María no solo ocupa un lugar preferente en la vida de la Iglesia, sino que está presente en la Iglesia y está con la Iglesia allí donde se predica a su Hijo. María está con la Iglesia primitiva representada por los apóstoles y forma parte de esa Iglesia que ora en común. No se siente ajena a la vida de la Iglesia. En el evangelio de san Juan, el discípulo amado la “recibió en su casa”.

María es ejemplo para todos nosotros de las tres peticiones que hacemos a la Virgen del Pilar: fortaleza en la fe, seguridad en la esperanza y constancia en el amor. En primer lugar María es ejemplo de fortaleza en la fe.

La fortaleza de la fe de María nos la señala san Juan en el momento de la crucifixión de Jesús con un verbo latino “STABAT” que no es solo estar, sino que significa “estar de pie”. Ese estar de pie junto a la cruz de su Hijo es fruto de la fe de la madre en el Hijo y en su mensaje. Para nosotros la fortaleza en la fe significa estar de pie junto a todo hombre que quiere vivir su fe y necesita ayuda. Esa ayuda es sobre todo nuestro testimonio vivido como servicio.

En segundo lugar María es ejemplo de seguridad en la esperanza. María acompaña a su Hijo de manera callada. Pensemos que María pudo tener dudas acerca de la misión de su Hijo. Recordemos ese pasaje del Evangelio donde se dice que su familia le tenía por loco (Mc 3,21). Sin embargo María acompaña a su Hijo en el momento en que toda esperanza acerca de su misión parece perdida. Y le acompaña hasta el final, cuando todos le abandonan, creyendo y esperando que la muerte no tendría la última palabra sobre el Hijo anunciado a ella de manera especial y que pasó su vida haciendo el bien.

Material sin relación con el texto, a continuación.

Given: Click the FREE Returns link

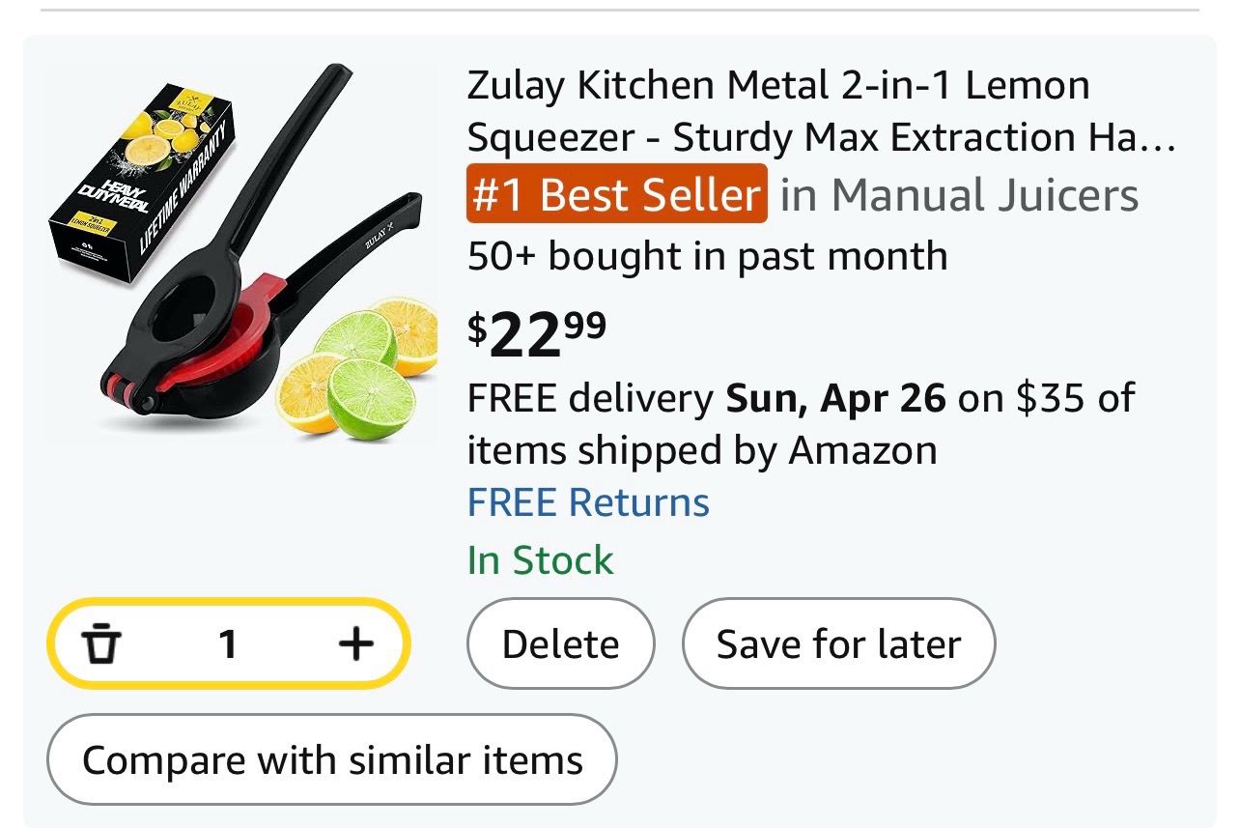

En tercer lugar María es ejemplo de constancia en el amor. El amor de María se manifiesta en lo sencillo: la visita a su prima Isabel, el amor por su Hijo perdido en Jerusalén, su intervención en las bodas de Caná. Gestos que nos muestran el amor de María y su preocupación por las personas necesitadas. El amor hay que vivirlo de forma constante aunque se manifieste en pequeños gestos. A menudo los grandes gestos de amor pueden esconder intereses. En María el amor era desinteresado.

El amor se vive junto a la fe y la esperanza. Las tres son grandes. Pero como dice san Pablo: “ahora subsisten la fe, la esperanza y la caridad. Pero la mayor de todas ellas es la caridad” (1ªCor. 13, 13). La constancia en el amor hace que la fe sea fuerte y la esperanza segura.

Que María siga ocupando un lugar preferente en la vida dela Iglesia, es decir, en la vida de cada uno de nosotros, y que sea ejemplo de vivir la fortaleza en la fe, la seguridad en la esperanza y la constancia en el amor.